TASK TO COMPLETE: With the listing in front of you, retype it exactly.

----------------

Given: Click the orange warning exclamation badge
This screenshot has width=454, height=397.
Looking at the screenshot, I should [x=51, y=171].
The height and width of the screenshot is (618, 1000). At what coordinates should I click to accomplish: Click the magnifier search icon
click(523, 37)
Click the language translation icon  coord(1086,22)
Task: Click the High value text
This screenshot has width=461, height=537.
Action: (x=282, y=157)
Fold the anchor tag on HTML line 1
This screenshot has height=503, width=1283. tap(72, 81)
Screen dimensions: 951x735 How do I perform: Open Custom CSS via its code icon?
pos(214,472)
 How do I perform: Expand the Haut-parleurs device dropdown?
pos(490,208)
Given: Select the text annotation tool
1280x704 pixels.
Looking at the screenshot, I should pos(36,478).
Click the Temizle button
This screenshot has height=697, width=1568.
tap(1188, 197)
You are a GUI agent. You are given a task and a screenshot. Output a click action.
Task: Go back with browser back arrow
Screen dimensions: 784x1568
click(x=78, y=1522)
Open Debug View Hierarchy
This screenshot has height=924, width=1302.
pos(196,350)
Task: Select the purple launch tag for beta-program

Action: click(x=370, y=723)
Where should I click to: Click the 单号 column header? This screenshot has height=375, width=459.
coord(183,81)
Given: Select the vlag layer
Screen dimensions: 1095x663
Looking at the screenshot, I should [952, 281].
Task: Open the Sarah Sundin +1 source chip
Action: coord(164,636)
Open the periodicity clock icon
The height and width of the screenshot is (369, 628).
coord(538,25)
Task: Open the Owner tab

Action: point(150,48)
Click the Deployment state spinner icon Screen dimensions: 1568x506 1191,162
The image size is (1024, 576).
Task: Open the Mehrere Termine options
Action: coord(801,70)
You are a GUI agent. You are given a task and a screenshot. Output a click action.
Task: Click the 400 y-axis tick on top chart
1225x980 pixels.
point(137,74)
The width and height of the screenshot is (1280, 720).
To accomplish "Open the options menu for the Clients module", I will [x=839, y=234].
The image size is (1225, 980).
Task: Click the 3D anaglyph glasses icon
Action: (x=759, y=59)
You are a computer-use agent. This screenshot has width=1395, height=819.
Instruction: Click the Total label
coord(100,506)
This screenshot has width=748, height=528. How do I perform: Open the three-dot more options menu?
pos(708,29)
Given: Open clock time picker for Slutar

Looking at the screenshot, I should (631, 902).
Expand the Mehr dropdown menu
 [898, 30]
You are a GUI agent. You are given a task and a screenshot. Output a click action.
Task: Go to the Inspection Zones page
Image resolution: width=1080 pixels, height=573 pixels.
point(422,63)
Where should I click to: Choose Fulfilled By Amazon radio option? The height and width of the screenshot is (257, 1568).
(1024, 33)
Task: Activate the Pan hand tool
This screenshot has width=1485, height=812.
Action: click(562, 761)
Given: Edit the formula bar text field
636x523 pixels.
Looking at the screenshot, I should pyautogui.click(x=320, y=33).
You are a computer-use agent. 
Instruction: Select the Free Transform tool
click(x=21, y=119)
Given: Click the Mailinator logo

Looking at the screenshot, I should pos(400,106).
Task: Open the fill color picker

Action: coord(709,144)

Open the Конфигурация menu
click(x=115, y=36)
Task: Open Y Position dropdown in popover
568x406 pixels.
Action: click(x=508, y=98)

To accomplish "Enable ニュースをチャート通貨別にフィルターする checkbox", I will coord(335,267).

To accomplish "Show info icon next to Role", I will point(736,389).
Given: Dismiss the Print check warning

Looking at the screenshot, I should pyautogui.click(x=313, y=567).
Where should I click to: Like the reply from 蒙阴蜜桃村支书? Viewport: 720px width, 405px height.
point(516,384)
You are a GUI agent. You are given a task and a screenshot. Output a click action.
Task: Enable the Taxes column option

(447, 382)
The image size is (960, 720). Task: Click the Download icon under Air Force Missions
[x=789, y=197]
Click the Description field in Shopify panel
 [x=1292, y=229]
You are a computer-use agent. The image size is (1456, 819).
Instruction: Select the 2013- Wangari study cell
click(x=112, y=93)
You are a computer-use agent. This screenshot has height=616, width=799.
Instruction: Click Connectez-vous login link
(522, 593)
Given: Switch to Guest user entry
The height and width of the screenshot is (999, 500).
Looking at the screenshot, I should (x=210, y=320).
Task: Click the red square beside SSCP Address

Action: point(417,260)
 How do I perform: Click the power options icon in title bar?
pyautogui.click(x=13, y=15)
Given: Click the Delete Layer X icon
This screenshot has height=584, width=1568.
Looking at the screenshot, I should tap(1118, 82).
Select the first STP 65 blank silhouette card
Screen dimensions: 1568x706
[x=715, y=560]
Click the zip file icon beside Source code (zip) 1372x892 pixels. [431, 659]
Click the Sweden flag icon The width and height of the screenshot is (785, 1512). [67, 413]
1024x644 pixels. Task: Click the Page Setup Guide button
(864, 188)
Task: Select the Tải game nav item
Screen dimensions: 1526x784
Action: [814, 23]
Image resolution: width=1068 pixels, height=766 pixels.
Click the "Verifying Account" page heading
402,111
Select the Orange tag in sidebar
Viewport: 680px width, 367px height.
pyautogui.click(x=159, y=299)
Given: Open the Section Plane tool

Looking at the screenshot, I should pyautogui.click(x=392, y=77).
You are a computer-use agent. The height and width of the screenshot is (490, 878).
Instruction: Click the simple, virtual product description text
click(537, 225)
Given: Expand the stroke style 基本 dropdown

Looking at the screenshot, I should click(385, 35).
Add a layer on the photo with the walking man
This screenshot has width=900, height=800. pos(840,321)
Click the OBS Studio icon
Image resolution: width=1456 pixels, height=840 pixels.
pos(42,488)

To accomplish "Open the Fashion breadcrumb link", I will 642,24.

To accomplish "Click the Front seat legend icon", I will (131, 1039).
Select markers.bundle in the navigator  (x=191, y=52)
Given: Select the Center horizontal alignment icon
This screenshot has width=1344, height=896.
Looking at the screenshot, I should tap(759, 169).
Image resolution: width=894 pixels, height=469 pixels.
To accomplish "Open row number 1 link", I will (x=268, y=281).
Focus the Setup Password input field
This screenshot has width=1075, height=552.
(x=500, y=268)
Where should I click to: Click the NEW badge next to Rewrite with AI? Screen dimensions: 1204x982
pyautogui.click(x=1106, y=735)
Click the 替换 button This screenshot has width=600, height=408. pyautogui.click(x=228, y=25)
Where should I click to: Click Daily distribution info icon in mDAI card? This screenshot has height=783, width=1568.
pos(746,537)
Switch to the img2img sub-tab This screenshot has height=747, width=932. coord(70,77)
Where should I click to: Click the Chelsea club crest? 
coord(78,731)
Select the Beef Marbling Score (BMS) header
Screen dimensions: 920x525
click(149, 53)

----------------

EXERCISE OUTPUT:
Given: Click the orange warning exclamation badge
This screenshot has width=454, height=397.
Looking at the screenshot, I should [x=51, y=171].
The height and width of the screenshot is (618, 1000). At what coordinates should I click to accomplish: Click the magnifier search icon
click(523, 37)
Click the language translation icon  coord(1086,22)
Task: Click the High value text
This screenshot has width=461, height=537.
Action: (x=282, y=157)
Fold the anchor tag on HTML line 1
This screenshot has height=503, width=1283. tap(72, 81)
Screen dimensions: 951x735 How do I perform: Open Custom CSS via its code icon?
pos(214,472)
 How do I perform: Expand the Haut-parleurs device dropdown?
pos(490,208)
Given: Select the text annotation tool
1280x704 pixels.
Looking at the screenshot, I should pos(36,478).
Click the Temizle button
This screenshot has height=697, width=1568.
tap(1188, 197)
You are a GUI agent. You are given a task and a screenshot. Output a click action.
Task: Go back with browser back arrow
Screen dimensions: 784x1568
click(x=78, y=1522)
Open Debug View Hierarchy
This screenshot has height=924, width=1302.
pos(196,350)
Task: Select the purple launch tag for beta-program

Action: click(x=370, y=723)
Where should I click to: Click the 单号 column header? This screenshot has height=375, width=459.
coord(183,81)
Given: Select the vlag layer
Screen dimensions: 1095x663
Looking at the screenshot, I should [952, 281].
Task: Open the Sarah Sundin +1 source chip
Action: coord(164,636)
Open the periodicity clock icon
The height and width of the screenshot is (369, 628).
coord(538,25)
Task: Open the Owner tab

Action: point(150,48)
Click the Deployment state spinner icon Screen dimensions: 1568x506 1191,162
The image size is (1024, 576).
Task: Open the Mehrere Termine options
Action: coord(801,70)
You are a GUI agent. You are given a task and a screenshot. Output a click action.
Task: Click the 400 y-axis tick on top chart
1225x980 pixels.
point(137,74)
The width and height of the screenshot is (1280, 720).
To accomplish "Open the options menu for the Clients module", I will [x=839, y=234].
The image size is (1225, 980).
Task: Click the 3D anaglyph glasses icon
Action: (x=759, y=59)
You are a computer-use agent. This screenshot has width=1395, height=819.
Instruction: Click the Total label
coord(100,506)
This screenshot has width=748, height=528. How do I perform: Open the three-dot more options menu?
pos(708,29)
Given: Open clock time picker for Slutar

Looking at the screenshot, I should (631, 902).
Expand the Mehr dropdown menu
 [898, 30]
You are a GUI agent. You are given a task and a screenshot. Output a click action.
Task: Go to the Inspection Zones page
Image resolution: width=1080 pixels, height=573 pixels.
point(422,63)
Where should I click to: Choose Fulfilled By Amazon radio option? The height and width of the screenshot is (257, 1568).
(1024, 33)
Task: Activate the Pan hand tool
This screenshot has width=1485, height=812.
Action: click(562, 761)
Given: Edit the formula bar text field
636x523 pixels.
Looking at the screenshot, I should pyautogui.click(x=320, y=33).
You are a computer-use agent. 
Instruction: Select the Free Transform tool
click(x=21, y=119)
Given: Click the Mailinator logo

Looking at the screenshot, I should pos(400,106).
Task: Open the fill color picker

Action: coord(709,144)

Open the Конфигурация menu
click(x=115, y=36)
Task: Open Y Position dropdown in popover
568x406 pixels.
Action: click(x=508, y=98)

To accomplish "Enable ニュースをチャート通貨別にフィルターする checkbox", I will coord(335,267).

To accomplish "Show info icon next to Role", I will point(736,389).
Given: Dismiss the Print check warning

Looking at the screenshot, I should pyautogui.click(x=313, y=567).
Where should I click to: Like the reply from 蒙阴蜜桃村支书? Viewport: 720px width, 405px height.
point(516,384)
You are a GUI agent. You are given a task and a screenshot. Output a click action.
Task: Enable the Taxes column option

(447, 382)
The image size is (960, 720). Task: Click the Download icon under Air Force Missions
[x=789, y=197]
Click the Description field in Shopify panel
 [x=1292, y=229]
You are a computer-use agent. The image size is (1456, 819).
Instruction: Select the 2013- Wangari study cell
click(x=112, y=93)
You are a computer-use agent. This screenshot has height=616, width=799.
Instruction: Click Connectez-vous login link
(522, 593)
Given: Switch to Guest user entry
The height and width of the screenshot is (999, 500).
Looking at the screenshot, I should (x=210, y=320).
Task: Click the red square beside SSCP Address

Action: point(417,260)
 How do I perform: Click the power options icon in title bar?
pyautogui.click(x=13, y=15)
Given: Click the Delete Layer X icon
This screenshot has height=584, width=1568.
Looking at the screenshot, I should tap(1118, 82).
Select the first STP 65 blank silhouette card
Screen dimensions: 1568x706
[x=715, y=560]
Click the zip file icon beside Source code (zip) 1372x892 pixels. [431, 659]
Click the Sweden flag icon The width and height of the screenshot is (785, 1512). [67, 413]
1024x644 pixels. Task: Click the Page Setup Guide button
(864, 188)
Task: Select the Tải game nav item
Screen dimensions: 1526x784
Action: [814, 23]
Image resolution: width=1068 pixels, height=766 pixels.
Click the "Verifying Account" page heading
402,111
Select the Orange tag in sidebar
Viewport: 680px width, 367px height.
pyautogui.click(x=159, y=299)
Given: Open the Section Plane tool

Looking at the screenshot, I should pyautogui.click(x=392, y=77).
You are a computer-use agent. The height and width of the screenshot is (490, 878).
Instruction: Click the simple, virtual product description text
click(537, 225)
Given: Expand the stroke style 基本 dropdown

Looking at the screenshot, I should click(385, 35).
Add a layer on the photo with the walking man
This screenshot has width=900, height=800. pos(840,321)
Click the OBS Studio icon
Image resolution: width=1456 pixels, height=840 pixels.
pos(42,488)

To accomplish "Open the Fashion breadcrumb link", I will 642,24.

To accomplish "Click the Front seat legend icon", I will (131, 1039).
Select markers.bundle in the navigator  (x=191, y=52)
Given: Select the Center horizontal alignment icon
This screenshot has width=1344, height=896.
Looking at the screenshot, I should tap(759, 169).
Image resolution: width=894 pixels, height=469 pixels.
To accomplish "Open row number 1 link", I will (x=268, y=281).
Focus the Setup Password input field
This screenshot has width=1075, height=552.
(x=500, y=268)
Where should I click to: Click the NEW badge next to Rewrite with AI? Screen dimensions: 1204x982
pyautogui.click(x=1106, y=735)
Click the 替换 button This screenshot has width=600, height=408. pyautogui.click(x=228, y=25)
Where should I click to: Click Daily distribution info icon in mDAI card? This screenshot has height=783, width=1568.
pos(746,537)
Switch to the img2img sub-tab This screenshot has height=747, width=932. coord(70,77)
Where should I click to: Click the Chelsea club crest? 
coord(78,731)
Select the Beef Marbling Score (BMS) header
Screen dimensions: 920x525
click(149, 53)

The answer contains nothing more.